Thanks for your help Matt and Andre. We will try out your proposed solutions.

Regards,
Suyog Kulkarni
Email: [email protected]<mailto:[email protected]>

From: Andre [mailto:[email protected]]
Sent: Wednesday, September 07, 2016 8:54 PM
To: [email protected]
Subject: Re: Appending files in Hadoop with PutHDFS ...

Suyog,

I suspect you are struggling to get MergeContent into a setting that achieve 
optimal balance between latency and number of files?

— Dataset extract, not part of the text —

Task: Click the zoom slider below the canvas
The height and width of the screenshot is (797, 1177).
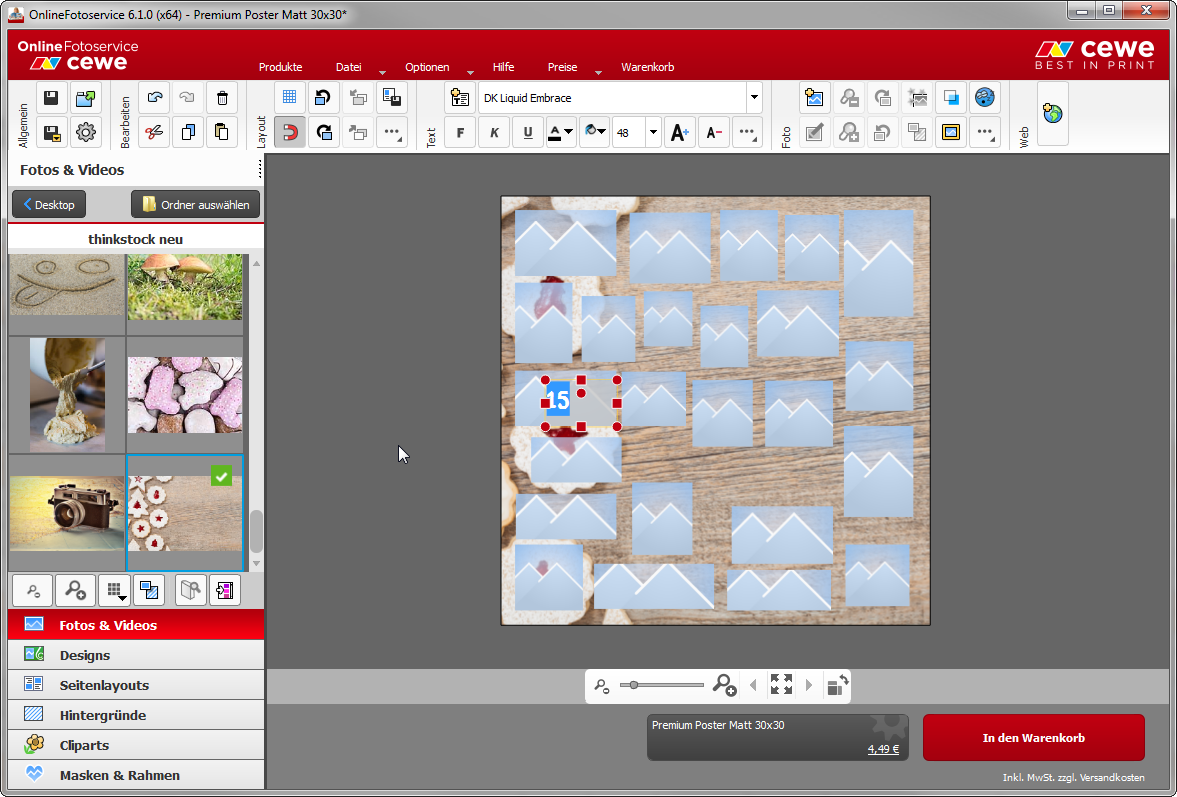Action: [x=660, y=685]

If that is the case, there are a few ways of solving this issue. Matt one is 
great and very popular around hadoop users, but not the only one:


Without going to vendor specific ways, another possible way of solving this is 
to use a staging folder in HDFS, and then use NiFi to grab and concatenate the 
files via

GetHDFS -> MergeContent -> PutHDFS

In summary you would have a flow like this:



Realtime Pipeline:

Listen* (whatever protocol you are using) -> 
MergeContent_with_low_latency_settings -> PutHDFS_to_staging_folder

Ideally you would name the staging folder after the hour, minute or whatever 
you want to concatenate based on (e.g. hdfs:/sensor/staging_data/2016/08/31/00 )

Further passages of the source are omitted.